Meu primeiro problema com essa história foi não conseguir acreditar na ingenuidade desses personagens. Desde o início somos apresentados à história do nascimento e da infância de Raimundo e entendemos a circunstâncias pelas quais ele desconhece sua origem. Mas Raimundo chama atenção onde vai pela cor de sua pele e, mesmo quando é inserido numa sociedade escravista, sabendo que é filho de um homem branco, sequer suspeita que sua mãe foi mulher negra escravizada. E da mesma forma, Ana Rosa, que viveu toda a vida nessa sociedade e numa família que faz questão de manter a branquitude a todo custo, também não suspeita em momento algum da origem de seu primo "amulatado".

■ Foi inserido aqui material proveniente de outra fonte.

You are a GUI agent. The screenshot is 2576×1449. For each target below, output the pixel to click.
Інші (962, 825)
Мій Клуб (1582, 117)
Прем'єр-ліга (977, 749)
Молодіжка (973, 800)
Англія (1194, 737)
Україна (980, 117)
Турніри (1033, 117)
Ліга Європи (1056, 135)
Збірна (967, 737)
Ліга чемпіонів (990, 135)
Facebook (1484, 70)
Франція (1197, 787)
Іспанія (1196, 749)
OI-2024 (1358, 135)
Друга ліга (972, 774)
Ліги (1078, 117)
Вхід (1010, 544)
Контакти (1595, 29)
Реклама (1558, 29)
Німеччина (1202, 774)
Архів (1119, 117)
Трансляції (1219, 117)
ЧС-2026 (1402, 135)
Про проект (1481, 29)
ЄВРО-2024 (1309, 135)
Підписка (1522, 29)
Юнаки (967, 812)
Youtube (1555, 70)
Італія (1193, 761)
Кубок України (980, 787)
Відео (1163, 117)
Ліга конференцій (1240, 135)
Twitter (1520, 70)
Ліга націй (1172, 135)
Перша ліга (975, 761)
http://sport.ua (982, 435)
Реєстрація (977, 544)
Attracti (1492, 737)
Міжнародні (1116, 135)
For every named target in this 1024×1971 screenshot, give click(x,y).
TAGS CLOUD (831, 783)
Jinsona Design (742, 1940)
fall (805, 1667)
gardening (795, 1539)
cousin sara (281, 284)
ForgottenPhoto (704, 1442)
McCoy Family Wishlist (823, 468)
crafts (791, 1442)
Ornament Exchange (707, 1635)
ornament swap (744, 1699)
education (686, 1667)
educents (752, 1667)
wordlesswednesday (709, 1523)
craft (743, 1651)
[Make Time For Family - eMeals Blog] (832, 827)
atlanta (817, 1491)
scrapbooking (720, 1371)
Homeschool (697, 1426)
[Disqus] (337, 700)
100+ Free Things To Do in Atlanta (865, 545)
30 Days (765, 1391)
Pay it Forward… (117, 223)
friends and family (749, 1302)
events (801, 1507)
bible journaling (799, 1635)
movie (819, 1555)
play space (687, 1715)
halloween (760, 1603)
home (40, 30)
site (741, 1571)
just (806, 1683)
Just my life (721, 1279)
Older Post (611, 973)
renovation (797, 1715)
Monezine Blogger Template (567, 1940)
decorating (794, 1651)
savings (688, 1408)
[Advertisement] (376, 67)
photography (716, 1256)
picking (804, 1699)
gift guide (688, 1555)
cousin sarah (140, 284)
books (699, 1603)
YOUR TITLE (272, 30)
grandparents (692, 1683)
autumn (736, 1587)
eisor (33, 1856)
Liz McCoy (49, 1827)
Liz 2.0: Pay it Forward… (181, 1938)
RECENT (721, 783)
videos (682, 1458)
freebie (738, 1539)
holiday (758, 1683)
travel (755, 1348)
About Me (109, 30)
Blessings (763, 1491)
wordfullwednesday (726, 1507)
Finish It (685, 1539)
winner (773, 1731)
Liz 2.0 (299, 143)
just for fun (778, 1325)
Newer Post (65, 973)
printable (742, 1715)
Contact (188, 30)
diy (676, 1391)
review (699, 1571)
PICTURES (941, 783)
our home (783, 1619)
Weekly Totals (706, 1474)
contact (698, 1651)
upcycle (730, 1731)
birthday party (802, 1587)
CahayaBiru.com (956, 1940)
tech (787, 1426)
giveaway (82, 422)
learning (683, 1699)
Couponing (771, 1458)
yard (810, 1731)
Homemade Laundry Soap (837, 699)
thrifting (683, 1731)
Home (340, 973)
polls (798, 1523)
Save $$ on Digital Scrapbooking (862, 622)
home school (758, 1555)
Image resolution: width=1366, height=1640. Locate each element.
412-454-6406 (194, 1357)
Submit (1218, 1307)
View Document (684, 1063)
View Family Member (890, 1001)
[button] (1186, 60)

Outra questão importante tem a ver com a construção de Ana Rosa, que foi incentivada pela mãe a só aceitar se casar por amor, e é a primeira a insistir num relacionamento com Raimundo. Toda a história prévia da mãe de Ana Rosa também é apresentada no inicio, dando a entender que Ana Rosa só se interessou por um homem negro porque não teve a educação "adequada" para um jovem branca e rica de sua época. Essa educação "errada" é o que provoca toda a tragédia da história e o que deixa Ana Rosa à beira da histeria nos acontecimentos finais.
Além do casal principal nada convincente, é uma história que se arrasta com poucos pontos de tensão. Boa parte do enredo consiste em visitas de parentes ou conhecidos da família de Ana Rosa e contém diálogos inúteis que se estendem por páginas e mais páginas. Em certo momento, cheguei mesmo a pular um desses trechos.
Minha conclusão, por fim, é de que o livro tenta denunciar as barreiras de uma sociedade escravista mas faz isso reproduzindo de forma violenta outras facetas da visão de mundo que critica.